L’Office togolais des recettes (OTR) passe à une étape supérieure dans la sécurisation et le suivi des marchandises en transit. Mardi 1ᵉʳ septembre 2026, il a officiellement lancé la phase pilote du projet de balisage des véhicules de transport pétrolier en transit vers l’hinterland.

En effet, il s’agit d’une innovation, qui permet de mieux suivre les camions, de renforcer leur sécurité et d’accroître la célérité des services rendus. Mis en place depuis octobre 2022, le projet de balisage des véhicules passe à une nouvelle étape avec l’élargissement aux véhicules de transport pétrolier en transit vers les pays de l’hinterland que sont : le Mali, le Niger et le Burkina Faso. La couverture, qui concernait depuis 2022 les marchandises diverses, vient d’être officiellement élargie aux véhicules de transport d’hydrocarbures.


Ainsi, pour mener à bien l’élargissement de ce projet, qui participe à la sécurisation des produits pétroliers, l’OTR a acquis des balises adaptées, conduisant ainsi au lancement de la phase pilote. « Cette phase va nous conduire aussi bien à recueillir les avis de tous les acteurs pour prendre les mesures correctives avant de passer à la phase de généralisation », a expliqué Atcholadi Essonioumondom, chef de la division de transit et du suivi électronique des cargaisons à l’OTR.

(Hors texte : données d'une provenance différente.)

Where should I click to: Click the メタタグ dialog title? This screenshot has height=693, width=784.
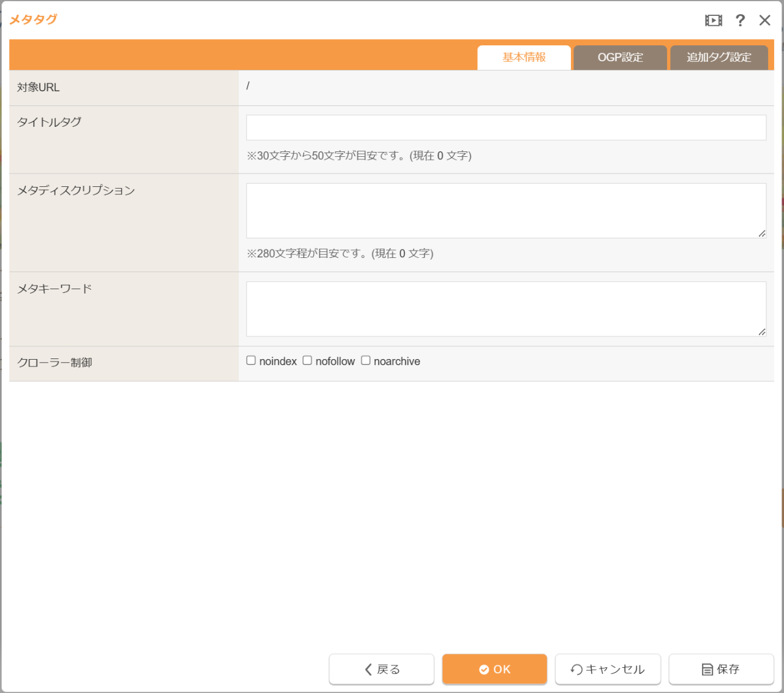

Pour M. Atcholadi, les résultats attendus, à travers le déploiement de ce dispositif, sont de pouvoir sécuriser les marchandises. « Vous n’êtes pas sans savoir que l’opérateur ne peut pas être derrière toutes ses marchandises. À travers ce dispositif, on peut suivre le mouvement des camions et le respect des dispositions tracées. En somme, le mécanisme vise à sécuriser les marchandises aussi bien pour l’opérateur économique, l’importateur et l’État », a-t-il expliqué.

Selon Kambara Abdou-Waliyou, ingénieur des systèmes d’information chargé du système électronique de suivi et de sécurisation des marchandises en transit de l’OTR, le travail de pose des balises se fait en deux grandes étapes. « La première est la programmation dans les ordinateurs. À ce niveau, l’on programme l’itinéraire à suivre, l’éthique de la cargaison et les informations liées au conducteur et au camion de sorte à pouvoir confronter ces informations sur tout ce qui pourrait être intercepté sur l’itinéraire », explique l’ingénieur des systèmes d’informations à l’OTR avant d’ajouter : « La deuxième étape consiste à la pose physique de la balise sur le camion. Il permet de clôturer le processus de mise en place du dispositif pour chaque voyage. Après cette phase de pose, l’on vérifie que le camion est bien présent sur la carte et les informations ont bien commencé par remonter. À partir de ce moment, l’on peut laisser le camion continuer avec la marchandise ».

Le processus physique de balisage consiste à poser deux types de balises sur le camion : la balise maîtresse et la balise esclave. La balise maîtresse est placée dans la cabine du véhicule et les balises esclaves sur le dôme. Une fois installées, ces balises permettent aux agents de suivre le mouvement et le positionnement du camion via une tablette ou un ordinateur. « Le suivi après la pose des balises sur les véhicules se fait depuis notre salle de commandement où il y a des agents chargés de faire ce travail 24 h/24 et 7 j/7. Ces agents se chargent de traquer la moindre alerte et la moindre information concernant ce voyage. Ils surveillent dans l’intention non seulement de surveiller, mais de porter un œil de protection au profit des opérateurs », explique M. Kambara avant d’ajouter. D’après lui, « Cette chambre de commandement est placée dans les locaux des douanes. Des agents font des rotations pour surveiller cela à n’importe quelle heure de la journée. Ce n’est que cela que la moindre alerte peut être signalée aux équipes qui sont sur le terrain, que nous appelons les équipes d’intervention rapide pour des dispositions qui s’imposent. Ce dispositif est nommé : le dispositif de suivi et de sécurisation des marchandises en transit (SESS). Ce nom est donné par l’OTR sous l’orientation des autorités gouvernementales ».

À noter que, le lancement effectué à la Division des Opérations douanières des hydrocarbures et de la raffinerie (DODHR) à Lomé sera également fait sur le site de Kémerida dans la préfecture de la Binah, où des véhicules du Bénin transitent pour rallier les pays de l’hinterland.